Notes: Wanted to boulder today but it was too crowded, so switched to routes. Not really with it today.

[quote]Ecchastang wrote:

[quote]FarmerOwen wrote:
Alpha Dude! Question for ya, is there anything in specific you do or would recommend for tendon health, specifically in the hands and forearms? [/quote]I am not Alpha, but what kind of tendon issues are you having? As a rock climber of 13 yrs, I have had to deal with tons of issues from the elbows up.
[/quote] Howdy dude thanks for taking the time to help me out! The more I think about it I thinks its both tendon and nerve…the other day I was yanking on the pull start on our ATV when I felt a pop in my left hand but it felt fine afterward so I thought nothing of it then when I was giving my mom a therapeutic massage it popped again. And the next day on and off my hand and forearm “tingle” like they are asleep but function normal with the exception of grip power being about 50% ish when not feeling like that I’d say grip is between 75-90%. Also, now my right hand is starting to do the same thing, without the popping incident and when I squeeze the bar for Dl’s, row, presses ect. I feel a sharp pain momentarily the tendons in my forearms with it being sharpest at the wrist. Sorry for the long answer and thank you again for your time and any advice!

[quote]FarmerOwen wrote:
Howdy dude thanks for taking the time to help me out! The more I think about it I thinks its both tendon and nerve…the other day I was yanking on the pull start on our ATV when I felt a pop in my left hand but it felt fine afterward so I thought nothing of it then when I was giving my mom a therapeutic massage it popped again. And the next day on and off my hand and forearm “tingle” like they are asleep but function normal with the exception of grip power being about 50% ish when not feeling like that I’d say grip is between 75-90%. Also, now my right hand is starting to do the same thing, without the popping incident and when I squeeze the bar for Dl’s, row, presses ect. I feel a sharp pain momentarily the tendons in my forearms with it being sharpest at the wrist. Sorry for the long answer and thank you again for your time and any advice![/quote]Is the tingling the entire hand or is it primarily the middle fingers to thumb portion? I ask because the nerve that runs through the Carpel Tunnel of the wrist controls from part of the ring finger to the thumb. So if you did something to aggravate it, you could experience those symptoms but your pinky wouldn’t be involved.

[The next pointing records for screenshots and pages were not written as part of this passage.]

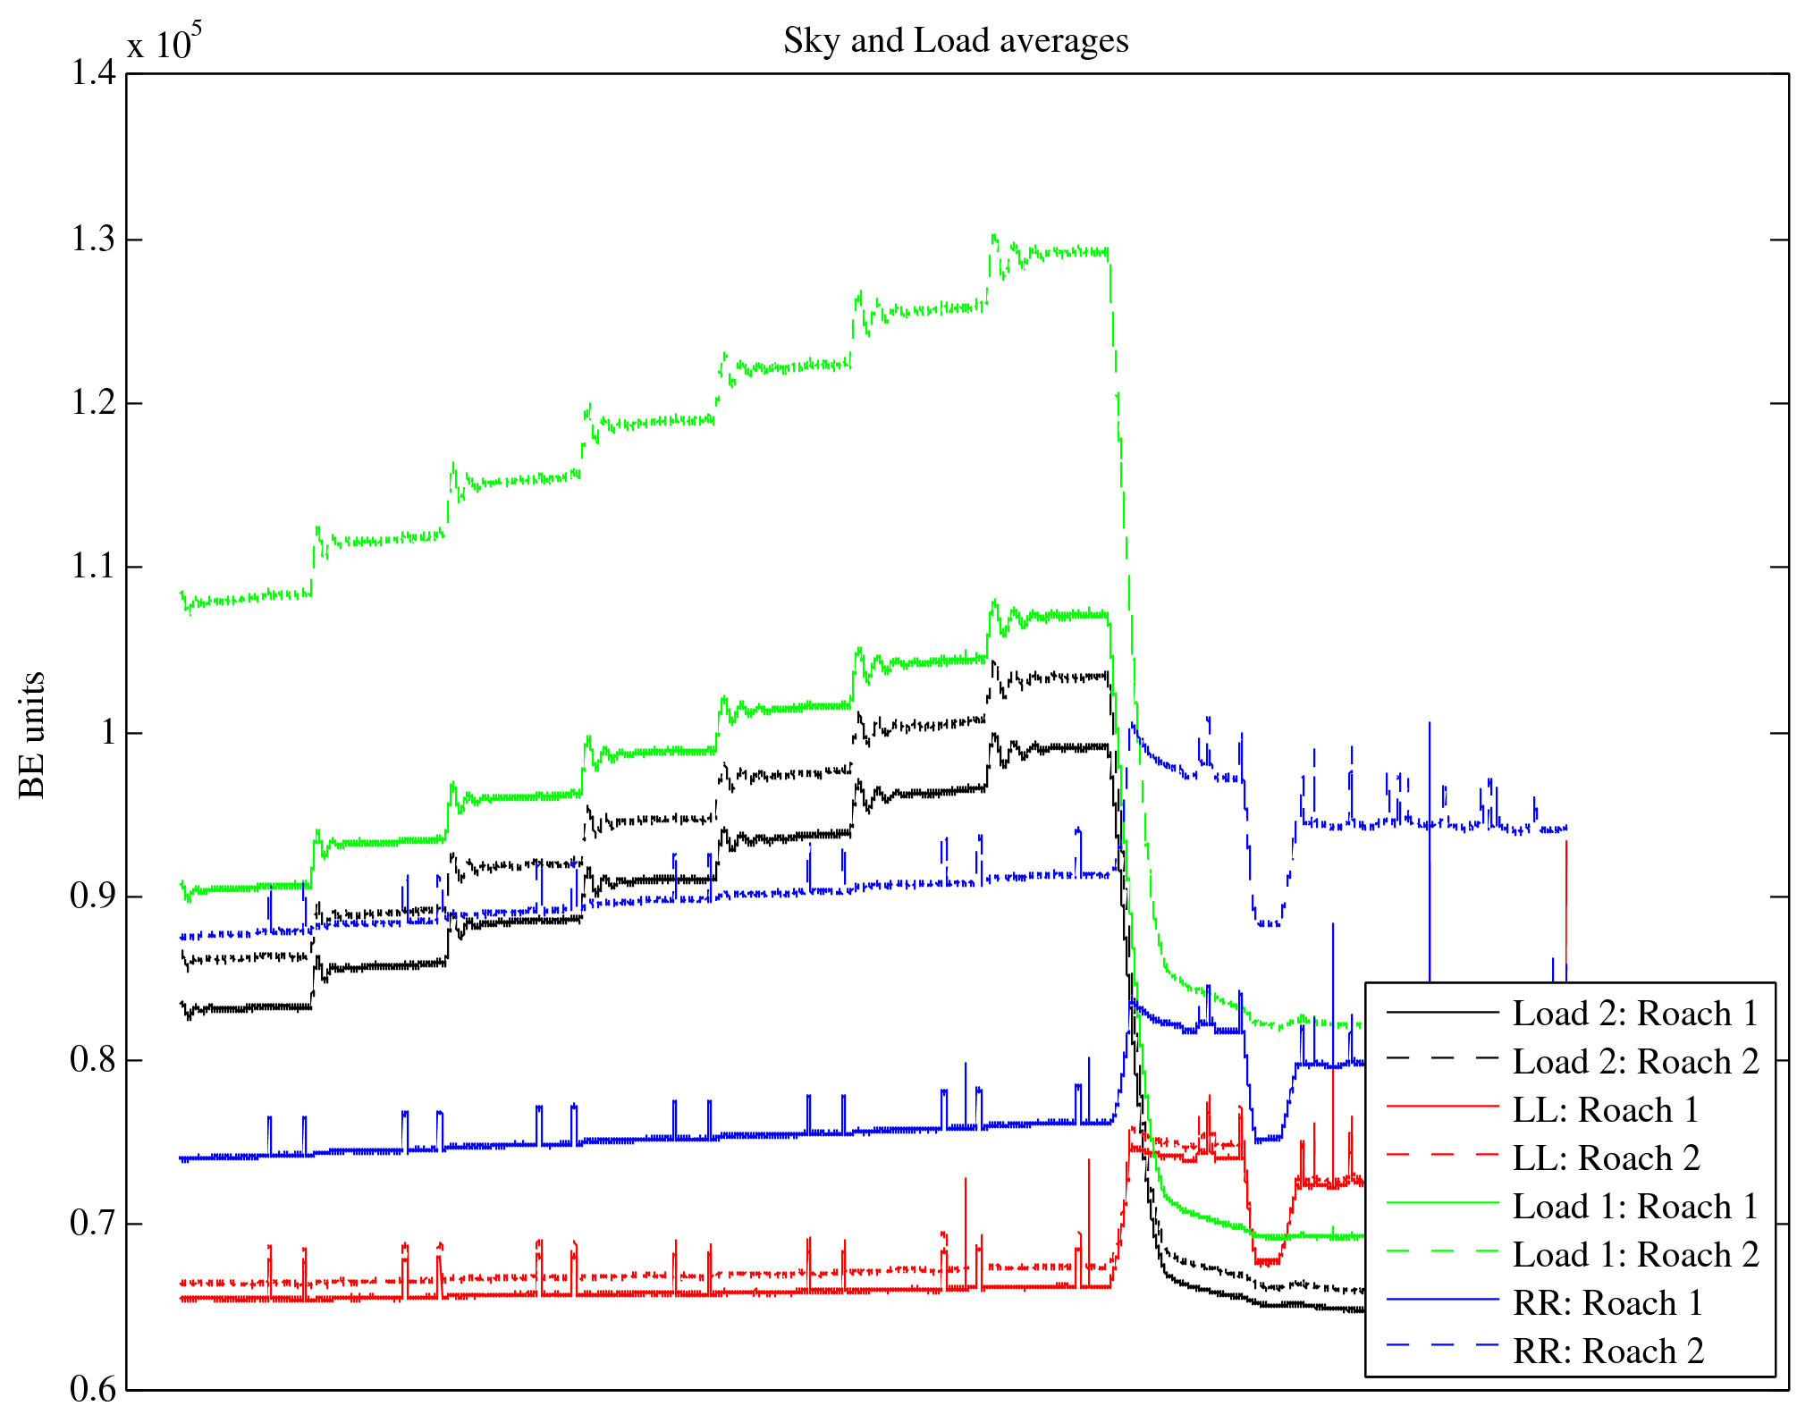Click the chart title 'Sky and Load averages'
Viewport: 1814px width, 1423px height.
(x=956, y=41)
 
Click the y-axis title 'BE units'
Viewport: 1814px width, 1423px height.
(x=32, y=735)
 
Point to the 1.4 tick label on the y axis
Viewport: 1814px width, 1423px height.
(x=93, y=73)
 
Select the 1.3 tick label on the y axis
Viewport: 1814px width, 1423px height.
(x=93, y=240)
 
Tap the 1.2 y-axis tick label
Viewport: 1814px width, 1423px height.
(x=93, y=403)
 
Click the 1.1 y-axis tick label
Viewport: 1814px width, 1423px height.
(x=93, y=567)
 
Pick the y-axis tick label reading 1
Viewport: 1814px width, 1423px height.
(x=108, y=733)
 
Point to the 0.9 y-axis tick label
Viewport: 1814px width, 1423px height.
(x=93, y=897)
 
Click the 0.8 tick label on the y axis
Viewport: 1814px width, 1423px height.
(x=93, y=1060)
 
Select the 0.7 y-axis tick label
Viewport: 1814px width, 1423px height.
(x=93, y=1224)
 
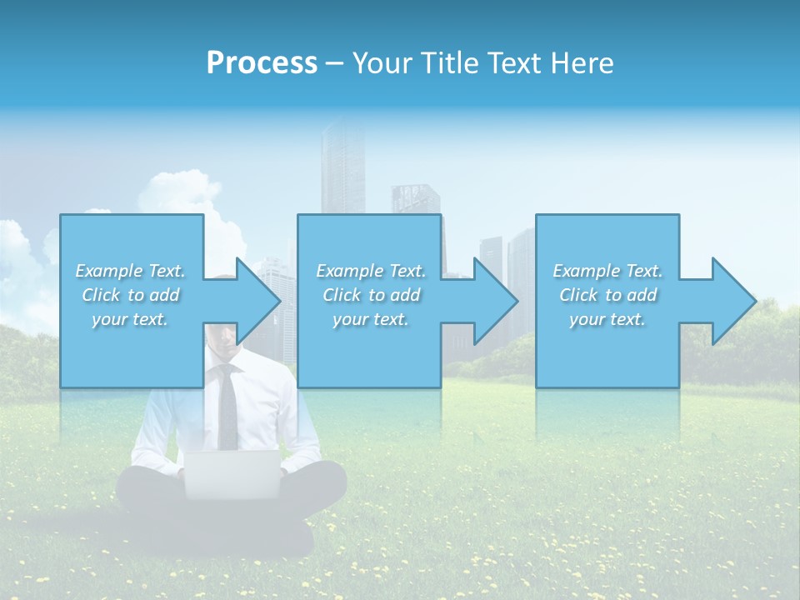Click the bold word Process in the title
pos(262,63)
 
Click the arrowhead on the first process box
pos(259,301)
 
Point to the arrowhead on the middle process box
pos(497,301)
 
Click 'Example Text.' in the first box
pos(130,271)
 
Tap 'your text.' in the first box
pos(130,319)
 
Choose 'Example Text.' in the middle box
pos(371,271)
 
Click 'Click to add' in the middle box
pos(371,295)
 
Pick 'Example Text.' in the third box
pos(608,271)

The nerve slides through a small space in the wrist, and it is pretty easy to get in inflamed, and then it just doesn’t slide as easily (hence the tunnel). Something that always helps me when I have had hand and finger tendon issues is alternating ice and hot baths, where I make a bowl of ice water, and stand by the sink with the hot water running. I soak the hand and wrist in ice for 30 sec, then under hot for 30 sec, and alternate back and forth about 4-5 times each, always ending in ice, but for only about 10-15 sec the last time. It drives blood to the area for healing, and reduces the inflammation quickly. Plus Alpha’s advice about good fats and Omega 3, esp DHA will help in the medium to long term.

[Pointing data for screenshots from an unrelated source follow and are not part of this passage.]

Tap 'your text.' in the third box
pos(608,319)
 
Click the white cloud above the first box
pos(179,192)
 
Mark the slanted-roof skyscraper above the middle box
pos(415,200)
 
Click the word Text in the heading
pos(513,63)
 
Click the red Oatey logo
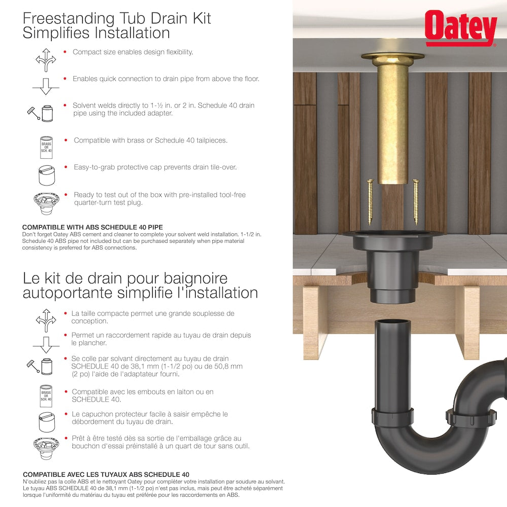pyautogui.click(x=460, y=28)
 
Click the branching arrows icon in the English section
pyautogui.click(x=46, y=59)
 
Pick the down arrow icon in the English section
pyautogui.click(x=46, y=87)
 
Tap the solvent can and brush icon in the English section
pyautogui.click(x=42, y=113)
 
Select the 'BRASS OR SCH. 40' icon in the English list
pyautogui.click(x=46, y=148)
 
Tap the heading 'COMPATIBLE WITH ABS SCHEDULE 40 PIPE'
pyautogui.click(x=93, y=227)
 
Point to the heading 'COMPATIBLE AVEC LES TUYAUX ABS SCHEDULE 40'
pyautogui.click(x=106, y=475)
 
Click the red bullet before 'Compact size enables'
pyautogui.click(x=65, y=52)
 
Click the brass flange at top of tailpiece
pyautogui.click(x=393, y=56)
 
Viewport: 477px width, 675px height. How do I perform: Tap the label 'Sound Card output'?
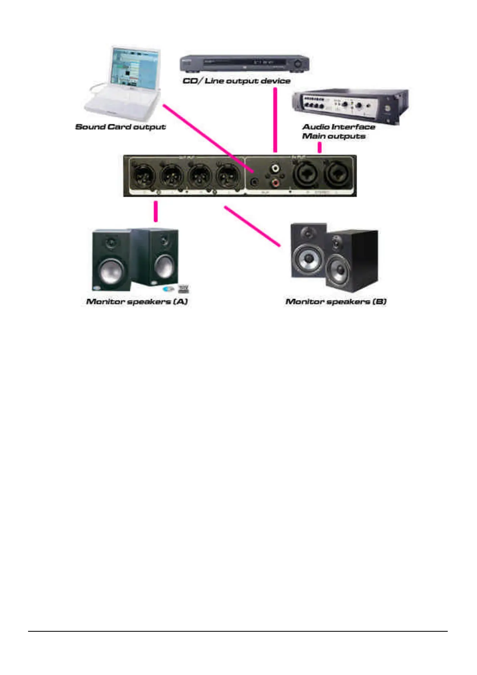120,127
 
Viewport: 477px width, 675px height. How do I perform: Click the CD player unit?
244,63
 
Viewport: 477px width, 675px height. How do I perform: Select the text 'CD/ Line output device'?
236,81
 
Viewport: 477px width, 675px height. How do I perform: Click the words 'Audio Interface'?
339,127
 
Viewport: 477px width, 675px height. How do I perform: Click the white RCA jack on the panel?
275,167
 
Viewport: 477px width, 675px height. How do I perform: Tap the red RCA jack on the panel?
275,183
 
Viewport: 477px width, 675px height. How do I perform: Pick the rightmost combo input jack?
338,175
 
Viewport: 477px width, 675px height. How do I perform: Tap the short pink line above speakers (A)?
156,211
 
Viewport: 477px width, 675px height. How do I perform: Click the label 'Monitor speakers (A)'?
137,301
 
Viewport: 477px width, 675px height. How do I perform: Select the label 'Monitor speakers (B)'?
336,301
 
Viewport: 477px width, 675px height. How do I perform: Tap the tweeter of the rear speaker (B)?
308,233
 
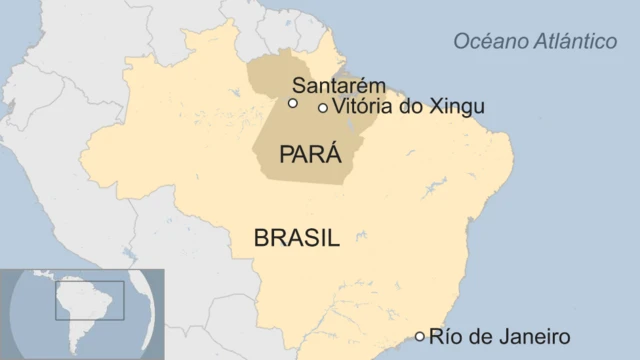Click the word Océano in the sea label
pos(486,41)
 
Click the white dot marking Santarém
pos(292,103)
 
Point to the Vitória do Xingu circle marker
pos(322,108)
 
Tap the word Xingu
pos(456,107)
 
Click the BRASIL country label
pos(297,238)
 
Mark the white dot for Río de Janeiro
pos(420,336)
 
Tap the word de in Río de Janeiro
pos(478,336)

Hope this helps, and if there are any details I missed, let me know.

Jan 25th Workout

Climbing
Bouldering
V1 x 1
V2 x 1
V3 x 3
V4 x 2
V5 x 5

Notes: Mainly just warmed up and then worked a bunch of V6-V8’s Didn’t really send much, but made progress and linked some hard sections.

Lifting
Narrow barbell curls
45 x 10
65 x 10
85 x 10
85 x 10
85 x 10
85 x 10
85 x 10
85 x 10

Delt side raises
4 x 10 with 15’s

BW Conditioning
Every minute for five minutes, completed 10 situps, 10 pullups, and 10 squats

Notes: Just wanted a little bicep pump work, and something to get my heart rate up.

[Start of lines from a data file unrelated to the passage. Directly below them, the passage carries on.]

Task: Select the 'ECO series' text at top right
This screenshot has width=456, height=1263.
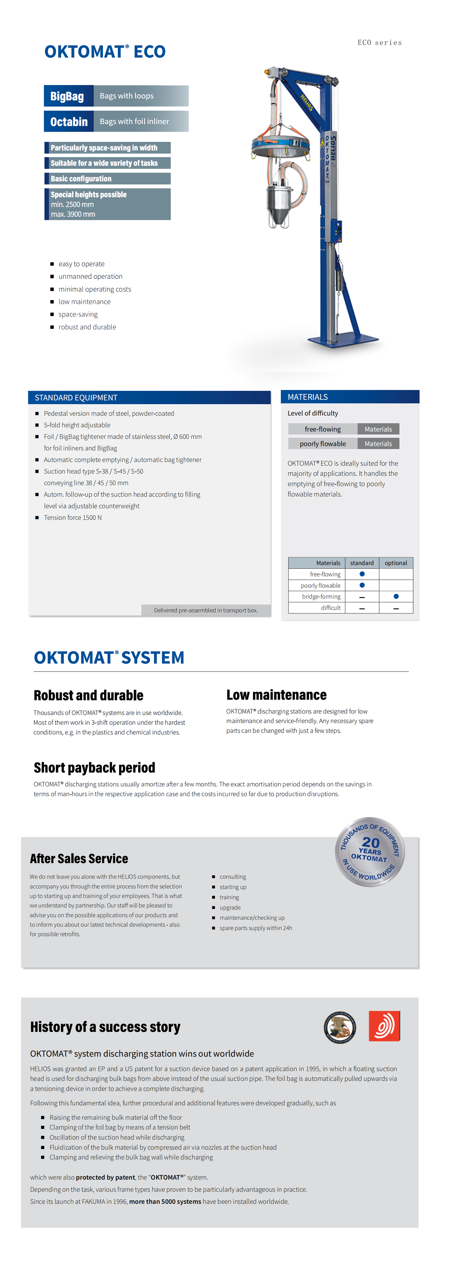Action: pos(380,43)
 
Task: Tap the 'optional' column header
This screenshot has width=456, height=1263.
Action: pos(396,563)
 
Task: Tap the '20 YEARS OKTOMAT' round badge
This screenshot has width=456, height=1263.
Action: pos(370,852)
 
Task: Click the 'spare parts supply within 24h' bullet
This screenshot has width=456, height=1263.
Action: pos(255,928)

Ecchastang Dude YOU FRIGGIN’ ROCK! I did the contrast baths tonight , a huge help! And yeah its ring finger to thumb.
Thank you again dude.

[quote]FarmerOwen wrote:
Ecchastang Dude YOU FRIGGIN’ ROCK! I did the contrast baths tonight , a huge help! And yeah its ring finger to thumb.
Thank you again dude.[/quote]
Anytime man, good luck with it. And Try to sleep with your wrists in a neutral position at night, rather than curled up any. It keeps from compressing the nerve anymore, allowing better blood flow.